■ **Action item**
Exactly as given, reproduce the records in full.

──────────────────────────────

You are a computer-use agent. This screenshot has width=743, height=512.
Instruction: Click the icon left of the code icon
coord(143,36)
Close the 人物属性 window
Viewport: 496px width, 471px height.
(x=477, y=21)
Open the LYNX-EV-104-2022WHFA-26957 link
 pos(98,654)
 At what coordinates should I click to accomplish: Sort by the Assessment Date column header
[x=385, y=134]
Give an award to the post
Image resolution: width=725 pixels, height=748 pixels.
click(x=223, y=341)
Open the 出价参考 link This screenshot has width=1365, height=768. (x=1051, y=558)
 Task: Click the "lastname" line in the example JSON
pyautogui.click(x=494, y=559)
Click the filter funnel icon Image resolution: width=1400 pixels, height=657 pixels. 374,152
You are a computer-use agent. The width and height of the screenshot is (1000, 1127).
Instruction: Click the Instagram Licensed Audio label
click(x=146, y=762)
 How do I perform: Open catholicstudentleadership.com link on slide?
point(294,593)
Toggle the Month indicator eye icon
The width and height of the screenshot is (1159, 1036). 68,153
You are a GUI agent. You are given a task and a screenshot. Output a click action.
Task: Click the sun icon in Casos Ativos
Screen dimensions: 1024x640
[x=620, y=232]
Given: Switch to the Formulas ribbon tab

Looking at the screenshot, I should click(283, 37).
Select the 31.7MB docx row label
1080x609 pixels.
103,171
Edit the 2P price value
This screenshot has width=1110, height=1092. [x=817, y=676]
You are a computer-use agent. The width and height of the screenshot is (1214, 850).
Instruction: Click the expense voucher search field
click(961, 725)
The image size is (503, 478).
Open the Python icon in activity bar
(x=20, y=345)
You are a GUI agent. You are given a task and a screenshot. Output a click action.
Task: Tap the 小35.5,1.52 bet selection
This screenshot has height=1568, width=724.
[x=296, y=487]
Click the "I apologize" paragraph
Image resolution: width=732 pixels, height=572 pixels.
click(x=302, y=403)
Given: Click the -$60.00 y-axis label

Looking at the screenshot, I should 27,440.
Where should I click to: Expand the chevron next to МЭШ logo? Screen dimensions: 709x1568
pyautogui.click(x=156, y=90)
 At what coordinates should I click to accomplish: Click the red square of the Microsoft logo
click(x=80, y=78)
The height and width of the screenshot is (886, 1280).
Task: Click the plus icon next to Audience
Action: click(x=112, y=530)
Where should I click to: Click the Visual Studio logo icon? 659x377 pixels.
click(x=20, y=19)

──────────────────────────────

■ **Problem solution**
You are a computer-use agent. This screenshot has width=743, height=512.
Instruction: Click the icon left of the code icon
coord(143,36)
Close the 人物属性 window
Viewport: 496px width, 471px height.
(x=477, y=21)
Open the LYNX-EV-104-2022WHFA-26957 link
 pos(98,654)
 At what coordinates should I click to accomplish: Sort by the Assessment Date column header
[x=385, y=134]
Give an award to the post
Image resolution: width=725 pixels, height=748 pixels.
click(x=223, y=341)
Open the 出价参考 link This screenshot has width=1365, height=768. (x=1051, y=558)
 Task: Click the "lastname" line in the example JSON
pyautogui.click(x=494, y=559)
Click the filter funnel icon Image resolution: width=1400 pixels, height=657 pixels. 374,152
You are a computer-use agent. The width and height of the screenshot is (1000, 1127).
Instruction: Click the Instagram Licensed Audio label
click(x=146, y=762)
 How do I perform: Open catholicstudentleadership.com link on slide?
point(294,593)
Toggle the Month indicator eye icon
The width and height of the screenshot is (1159, 1036). 68,153
You are a GUI agent. You are given a task and a screenshot. Output a click action.
Task: Click the sun icon in Casos Ativos
Screen dimensions: 1024x640
[x=620, y=232]
Given: Switch to the Formulas ribbon tab

Looking at the screenshot, I should click(283, 37).
Select the 31.7MB docx row label
1080x609 pixels.
103,171
Edit the 2P price value
This screenshot has width=1110, height=1092. [x=817, y=676]
You are a computer-use agent. The width and height of the screenshot is (1214, 850).
Instruction: Click the expense voucher search field
click(961, 725)
The image size is (503, 478).
Open the Python icon in activity bar
(x=20, y=345)
You are a GUI agent. You are given a task and a screenshot. Output a click action.
Task: Tap the 小35.5,1.52 bet selection
This screenshot has height=1568, width=724.
[x=296, y=487]
Click the "I apologize" paragraph
Image resolution: width=732 pixels, height=572 pixels.
click(x=302, y=403)
Given: Click the -$60.00 y-axis label

Looking at the screenshot, I should 27,440.
Where should I click to: Expand the chevron next to МЭШ logo? Screen dimensions: 709x1568
pyautogui.click(x=156, y=90)
 At what coordinates should I click to accomplish: Click the red square of the Microsoft logo
click(x=80, y=78)
The height and width of the screenshot is (886, 1280).
Task: Click the plus icon next to Audience
Action: click(x=112, y=530)
Where should I click to: Click the Visual Studio logo icon? 659x377 pixels.
click(x=20, y=19)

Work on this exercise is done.